Problem statement: Copy the part of the forum thread below that runs from "## dalekressin (Sep" up to and including "unlike Zurich nightlife.", keeping every word unchanged.

I found that the Via Michelin map system is very good, better than google.

http://www.viamichelin.com/viamichelin/int/tpl/hme/MaHomePage.htm


----------



## dalekressin (Sep 3, 2008)

Sometimes you need to explore areas to suit your own style. I will have an ED visit soon. I have visited the area previously and there are great vacation places especially in Swizerland, Italy and Austria. You need to figure how much driving and how much sight seeing is the right mix for you and your wife. Will you want go high speeds on the autobahn? Will you enjoy mountain driving? A lot of this is preference.

In So Switzerland, my wife and I enjoy Lugano and Lucarno. Very beautiful and peaceful unlike Zurich nightlife.


----------



## guppyflyer (Oct 26, 2006)

obelix said:


> You've found one of the best resources there is. Just post your questions here (making sure to check the wiki first, lest you incur JSpira's wrath.)


:rofl:


----------



## DonnaBlackson (May 14, 2006)

Provided material:
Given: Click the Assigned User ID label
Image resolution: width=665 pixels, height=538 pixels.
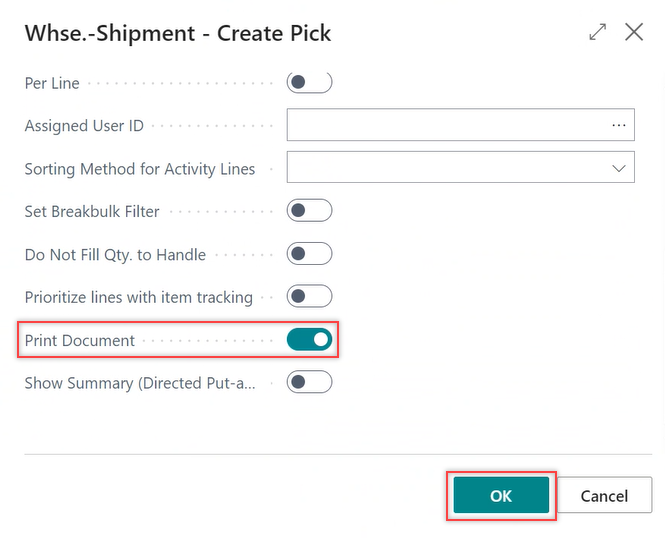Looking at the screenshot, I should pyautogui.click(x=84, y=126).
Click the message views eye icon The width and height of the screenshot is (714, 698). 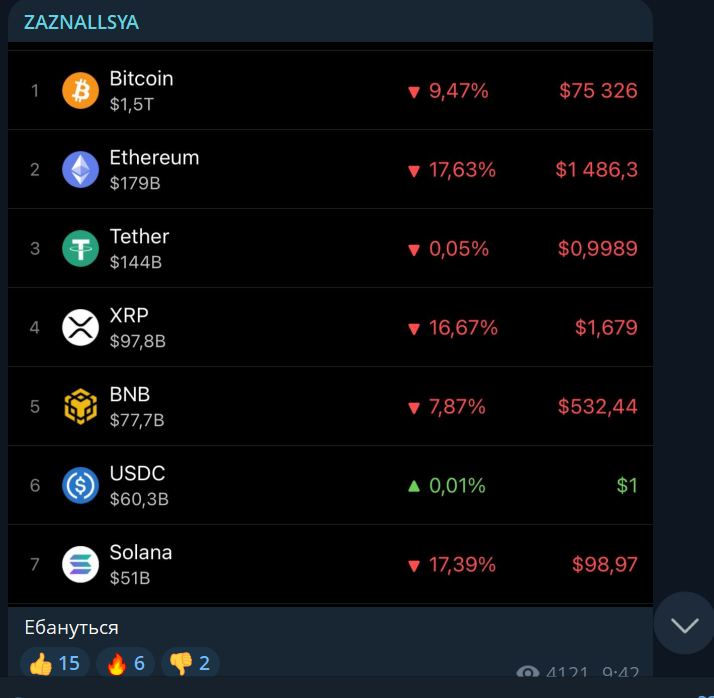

Solution to this exercise:
## dalekressin (Sep 3, 2008)

Sometimes you need to explore areas to suit your own style. I will have an ED visit soon. I have visited the area previously and there are great vacation places especially in Swizerland, Italy and Austria. You need to figure how much driving and how much sight seeing is the right mix for you and your wife. Will you want go high speeds on the autobahn? Will you enjoy mountain driving? A lot of this is preference.

In So Switzerland, my wife and I enjoy Lugano and Lucarno. Very beautiful and peaceful unlike Zurich nightlife.